Testo di partenza:
Gli estensimetri, specialmente quelli di tipo meccanico, sono fondamentali per misurare le deformazioni nei componenti sollecitati da forze. Si distinguono, molto spesso, tra estensimetri ed estensometri. I primi (strain gauge) sono trasduttori utilizzati per misurare le deformazioni locali in un componente qualsiasi. I secondi invece (extensometer) sono dei particolari estensimetri, adatti per misurare la deformazione media dei provini cilindrici utilizzati nelle prove di trazione.
In un estensimetro meccanico sono presenti, in ogni caso, due coltelli disposti su un’apposta incasellatura, che costituisce la base di misura dell’estensimetro. I coltelli si dividono in mobile e fisso: lo spostamento del mobile rispetto al fisso consente, così, di misurare la deformazione. A questo punto il trasduttore di misura trasforma lo spostamento fra i coltelli in un segnale amplificato. Gli allungamenti elastici dei materiali metallici sono molto piccoli. Pertanto, per misurarli, si ricorre all’utilizzo dell’amplificazione tramite viti micrometriche, leve, ingranaggi e/o altri sistemi.
Lo sviluppo di questi estensimetri risale al periodo che va dal 1870 al 1890: all’epoca si utilizzavano principalmente come estensometri. L’estensimetro di Howard, per esempio, era fondamentale nel 1888 per misurare le deformazioni sui componenti. Di composizione molto semplice, questo estensimetro era formato da due tubi coassiali che sfociavano in punte coniche. Queste ultime, infine, si inserivano nel componente che si intendeva studiare. Le viti micrometriche si utilizzavano, invece, per determinare lo spostamento fra i due tubi.
Dal 1880 in poi si svilupparono estensimetri che funzionavano in modo differente. Ovvero, con una scala graduale solidale all’incasellatura, e l’indice solidale al coltello mobile. Anche in questo caso i componenti sono facilmente riconducibili a un estensimetro meccanico: coltello fisso, coltello mobile e indice (il trasduttore di misura), con il compito, quest’ultimo, di amplificare il segnale dello spostamento dei coltelli.

Estratto del dataset:
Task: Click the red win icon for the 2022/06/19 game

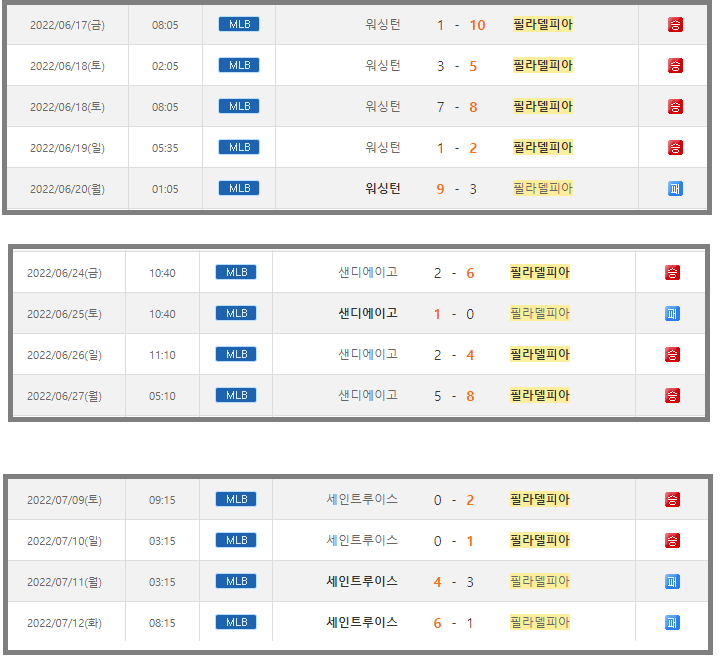Action: click(675, 147)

Consegna A:
Nel testo sugli estensimetri meccanici, da che cosa era formato l'estensimetro di Howard?
Consegna B:
Prosegui il testo sugli estensimetri meccanici partendo dopo la sua ultima frase.
Le righe riportate non servono in alcun modo per svolgere questo compito.

Risposta attesa A:
Era formato da due tubi coassiali che terminavano in punte coniche.

Risposta attesa B:
Gli estensimetri ad amplificazione mista, nati intorno al 1910, hanno l’obiettivo di aumentare l’amplificazione. In questo caso il comportamento della leva solidale, rapportato al coltello mobile, si misurava con una vite micrometrica. Tuttavia, nei modelli successivi, quest’ultima finì per essere sostituita da un comparatore (leve o ingranaggi).
Nel 1935 è stato sviluppato l’estensimetro Huggenberger, giustamente considerato come il più avanzato fino all’avvento degli estensimetri elettrici a resistenza. In questo caso, a seconda del modello dell’estensimetro, la capacità di misura è compresa tra i 5 e i 25 millimetri, mentre l’amplificazione consente uno spostamento del coltello mobile tra 300 e 2000.
Gli estensimetri ottici si basano sull’utilizzo di una leva ottica. Questo tipo di estensimetri monta uno specchio solidale al coltello mobile che, per effetto della deformazione, ruota attorno alla cerniera. L’effetto delle leve ottiche è quello di fornire rapporti di amplificazione più elevati delle leve meccaniche. Inoltre, con le leve ottiche, si può ottenere un’elevata precisione.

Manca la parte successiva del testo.